INPUT MATERIAL
****************************************

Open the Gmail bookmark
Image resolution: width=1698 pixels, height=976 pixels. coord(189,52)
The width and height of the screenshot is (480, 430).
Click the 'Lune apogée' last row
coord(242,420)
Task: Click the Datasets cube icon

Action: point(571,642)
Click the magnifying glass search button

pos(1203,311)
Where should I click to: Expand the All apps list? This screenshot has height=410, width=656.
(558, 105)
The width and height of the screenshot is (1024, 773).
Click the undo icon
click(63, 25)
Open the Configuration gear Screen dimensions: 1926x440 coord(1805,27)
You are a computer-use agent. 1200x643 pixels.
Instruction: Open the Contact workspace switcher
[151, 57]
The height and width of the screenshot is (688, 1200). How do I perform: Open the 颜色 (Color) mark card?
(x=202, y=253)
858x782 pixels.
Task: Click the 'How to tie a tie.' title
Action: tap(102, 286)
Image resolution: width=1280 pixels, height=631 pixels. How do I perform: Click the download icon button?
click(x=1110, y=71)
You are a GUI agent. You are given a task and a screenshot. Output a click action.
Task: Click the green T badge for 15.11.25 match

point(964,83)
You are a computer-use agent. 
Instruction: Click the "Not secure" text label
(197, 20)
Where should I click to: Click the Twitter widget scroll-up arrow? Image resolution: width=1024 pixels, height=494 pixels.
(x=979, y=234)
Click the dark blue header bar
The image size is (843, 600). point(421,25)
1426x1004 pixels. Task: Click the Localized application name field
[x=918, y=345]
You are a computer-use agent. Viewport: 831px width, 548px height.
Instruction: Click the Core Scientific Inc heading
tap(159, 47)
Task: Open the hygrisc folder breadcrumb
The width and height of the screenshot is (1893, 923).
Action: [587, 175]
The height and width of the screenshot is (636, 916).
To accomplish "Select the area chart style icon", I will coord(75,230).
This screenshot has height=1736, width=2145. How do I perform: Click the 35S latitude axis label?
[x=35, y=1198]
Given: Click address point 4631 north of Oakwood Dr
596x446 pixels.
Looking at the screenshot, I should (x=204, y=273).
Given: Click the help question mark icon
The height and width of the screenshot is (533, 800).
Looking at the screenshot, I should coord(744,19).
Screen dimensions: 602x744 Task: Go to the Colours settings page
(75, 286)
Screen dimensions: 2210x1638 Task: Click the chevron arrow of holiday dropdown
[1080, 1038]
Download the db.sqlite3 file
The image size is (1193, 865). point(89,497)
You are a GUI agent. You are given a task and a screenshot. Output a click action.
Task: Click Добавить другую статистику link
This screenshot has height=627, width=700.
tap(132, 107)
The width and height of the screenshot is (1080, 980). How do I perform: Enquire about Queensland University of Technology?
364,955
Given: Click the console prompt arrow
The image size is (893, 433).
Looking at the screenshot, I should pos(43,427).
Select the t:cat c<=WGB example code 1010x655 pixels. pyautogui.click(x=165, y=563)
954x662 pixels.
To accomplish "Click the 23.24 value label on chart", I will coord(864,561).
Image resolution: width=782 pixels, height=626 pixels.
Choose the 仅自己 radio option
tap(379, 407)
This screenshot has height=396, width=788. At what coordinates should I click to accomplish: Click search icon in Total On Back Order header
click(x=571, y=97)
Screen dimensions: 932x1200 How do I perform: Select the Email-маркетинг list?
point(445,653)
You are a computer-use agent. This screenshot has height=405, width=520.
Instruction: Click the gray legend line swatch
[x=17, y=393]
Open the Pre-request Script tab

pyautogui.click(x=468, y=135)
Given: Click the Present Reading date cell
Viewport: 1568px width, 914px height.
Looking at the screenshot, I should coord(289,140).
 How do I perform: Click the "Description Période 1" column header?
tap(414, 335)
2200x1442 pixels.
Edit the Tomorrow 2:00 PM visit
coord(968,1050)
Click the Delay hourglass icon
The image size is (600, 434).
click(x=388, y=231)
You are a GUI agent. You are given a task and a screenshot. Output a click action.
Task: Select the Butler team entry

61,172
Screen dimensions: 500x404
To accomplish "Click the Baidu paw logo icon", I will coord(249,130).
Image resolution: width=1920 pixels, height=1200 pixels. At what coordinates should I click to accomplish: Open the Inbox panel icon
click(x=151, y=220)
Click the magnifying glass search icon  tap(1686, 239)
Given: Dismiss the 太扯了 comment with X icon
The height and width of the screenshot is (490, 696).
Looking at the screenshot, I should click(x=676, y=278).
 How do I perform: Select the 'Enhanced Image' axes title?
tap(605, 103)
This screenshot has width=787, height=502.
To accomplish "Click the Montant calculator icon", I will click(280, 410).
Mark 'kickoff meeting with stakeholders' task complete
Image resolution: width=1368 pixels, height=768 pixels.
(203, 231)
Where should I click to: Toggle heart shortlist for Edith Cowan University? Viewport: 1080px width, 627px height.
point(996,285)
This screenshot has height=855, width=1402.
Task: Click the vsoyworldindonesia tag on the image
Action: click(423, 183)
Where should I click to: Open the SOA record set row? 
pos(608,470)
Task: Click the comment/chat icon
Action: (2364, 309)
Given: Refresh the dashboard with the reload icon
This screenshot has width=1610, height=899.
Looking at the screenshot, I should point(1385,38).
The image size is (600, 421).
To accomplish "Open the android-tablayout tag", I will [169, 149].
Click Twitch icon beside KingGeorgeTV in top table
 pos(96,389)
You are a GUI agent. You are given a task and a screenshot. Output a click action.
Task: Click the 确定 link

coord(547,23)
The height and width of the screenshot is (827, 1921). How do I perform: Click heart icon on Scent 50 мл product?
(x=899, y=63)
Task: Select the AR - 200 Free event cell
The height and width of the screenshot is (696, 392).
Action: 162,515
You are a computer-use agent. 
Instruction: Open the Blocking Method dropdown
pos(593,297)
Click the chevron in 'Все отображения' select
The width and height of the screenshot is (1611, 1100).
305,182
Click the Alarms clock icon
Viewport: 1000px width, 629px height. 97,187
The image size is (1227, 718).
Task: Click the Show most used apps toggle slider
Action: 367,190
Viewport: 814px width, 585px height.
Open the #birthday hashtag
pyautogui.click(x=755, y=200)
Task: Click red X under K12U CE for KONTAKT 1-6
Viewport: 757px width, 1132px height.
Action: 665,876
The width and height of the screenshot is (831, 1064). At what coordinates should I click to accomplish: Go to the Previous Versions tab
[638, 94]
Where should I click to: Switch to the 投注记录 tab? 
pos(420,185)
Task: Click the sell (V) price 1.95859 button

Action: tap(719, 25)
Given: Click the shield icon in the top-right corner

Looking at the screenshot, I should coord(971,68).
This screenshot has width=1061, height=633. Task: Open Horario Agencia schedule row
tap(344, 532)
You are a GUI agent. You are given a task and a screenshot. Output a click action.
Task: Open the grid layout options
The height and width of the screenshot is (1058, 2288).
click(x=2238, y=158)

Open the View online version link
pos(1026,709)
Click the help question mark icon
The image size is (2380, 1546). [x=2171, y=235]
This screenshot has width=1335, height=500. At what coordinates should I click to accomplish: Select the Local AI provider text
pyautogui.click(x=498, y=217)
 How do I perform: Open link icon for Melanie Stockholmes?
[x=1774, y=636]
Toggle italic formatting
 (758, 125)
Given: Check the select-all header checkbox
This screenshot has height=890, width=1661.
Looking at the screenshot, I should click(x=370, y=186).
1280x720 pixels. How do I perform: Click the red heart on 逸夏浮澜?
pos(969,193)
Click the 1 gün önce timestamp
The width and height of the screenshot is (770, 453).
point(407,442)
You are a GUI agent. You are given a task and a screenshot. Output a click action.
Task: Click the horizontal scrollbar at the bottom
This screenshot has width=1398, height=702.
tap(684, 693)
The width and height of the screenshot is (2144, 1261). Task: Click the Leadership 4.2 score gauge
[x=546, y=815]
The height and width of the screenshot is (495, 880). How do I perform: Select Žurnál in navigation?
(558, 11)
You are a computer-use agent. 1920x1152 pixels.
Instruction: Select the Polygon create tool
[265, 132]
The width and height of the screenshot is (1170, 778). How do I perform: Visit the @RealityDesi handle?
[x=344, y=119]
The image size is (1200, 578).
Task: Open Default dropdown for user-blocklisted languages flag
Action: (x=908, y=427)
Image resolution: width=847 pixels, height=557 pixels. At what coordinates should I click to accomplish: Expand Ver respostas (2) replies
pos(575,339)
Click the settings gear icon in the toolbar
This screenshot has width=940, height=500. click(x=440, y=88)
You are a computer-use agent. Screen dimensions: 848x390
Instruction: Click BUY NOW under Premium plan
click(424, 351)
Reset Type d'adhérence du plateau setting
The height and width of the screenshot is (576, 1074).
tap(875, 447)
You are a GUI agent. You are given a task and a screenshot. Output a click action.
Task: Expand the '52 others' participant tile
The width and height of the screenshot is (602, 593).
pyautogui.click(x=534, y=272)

****************************************

Print everything from the line containing "Open the Configuration" down to the line containing "[1080, 1038]", both included, reproducing each line exactly.

Open the Configuration gear Screen dimensions: 1926x440 coord(1805,27)
You are a computer-use agent. 1200x643 pixels.
Instruction: Open the Contact workspace switcher
[151, 57]
The height and width of the screenshot is (688, 1200). How do I perform: Open the 颜色 (Color) mark card?
(x=202, y=253)
858x782 pixels.
Task: Click the 'How to tie a tie.' title
Action: tap(102, 286)
Image resolution: width=1280 pixels, height=631 pixels. How do I perform: Click the download icon button?
click(x=1110, y=71)
You are a GUI agent. You are given a task and a screenshot. Output a click action.
Task: Click the green T badge for 15.11.25 match

point(964,83)
You are a computer-use agent. 
Instruction: Click the "Not secure" text label
(197, 20)
Where should I click to: Click the Twitter widget scroll-up arrow? Image resolution: width=1024 pixels, height=494 pixels.
(x=979, y=234)
Click the dark blue header bar
The image size is (843, 600). point(421,25)
1426x1004 pixels. Task: Click the Localized application name field
[x=918, y=345]
You are a computer-use agent. Viewport: 831px width, 548px height.
Instruction: Click the Core Scientific Inc heading
tap(159, 47)
Task: Open the hygrisc folder breadcrumb
The width and height of the screenshot is (1893, 923).
Action: [587, 175]
The height and width of the screenshot is (636, 916).
To accomplish "Select the area chart style icon", I will coord(75,230).
This screenshot has height=1736, width=2145. How do I perform: Click the 35S latitude axis label?
[x=35, y=1198]
Given: Click address point 4631 north of Oakwood Dr
596x446 pixels.
Looking at the screenshot, I should (x=204, y=273).
Given: Click the help question mark icon
The height and width of the screenshot is (533, 800).
Looking at the screenshot, I should coord(744,19).
Screen dimensions: 602x744 Task: Go to the Colours settings page
(75, 286)
Screen dimensions: 2210x1638 Task: Click the chevron arrow of holiday dropdown
[1080, 1038]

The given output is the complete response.